→ PROMPT:
In the excerpt below about circuit simulation, reproduce word for word the passage from "If you want" to "and Electronic Workbench.".

→ EXCERPT PROVIDED:
:::
Just a few words about modeling. Yes, they built a model of a 4004 before
they made the chip. They stopped doing that somewhere around the 386.

As for my analog simulation, the simulator I am using is distributed by
Linear Technology Inc so that people can model circuits using their chips. A
lot of real world stuff is sort of simulated, where an analog signal is
digitized, and all filtering and other audio stuff is actually done in a
DSP.

If you want to see something that will really blow your mind, check out the
Harris digital AM transmitter; and no, I don't mean a transmitter for
digital audio.

Tam/WB2TT


Hi Tam,

I've used many simulators, including Spice and Electronic Workbench.
I've also read and adhere to Robert Pease's comments, a columnist and
engineer extraordinaire who can be just as dismissive about these
tools, especially when they cloud common sense with the impression of
legitimacy through presenting a number on the basis of faulty
presumptions.
:::
→ RECORDED DATA:
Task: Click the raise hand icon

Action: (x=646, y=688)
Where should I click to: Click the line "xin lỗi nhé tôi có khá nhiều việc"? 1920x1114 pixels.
:::
→ RESULT OF THE TASK:
If you want to see something that will really blow your mind, check out the
Harris digital AM transmitter; and no, I don't mean a transmitter for
digital audio.

Tam/WB2TT


Hi Tam,

I've used many simulators, including Spice and Electronic Workbench.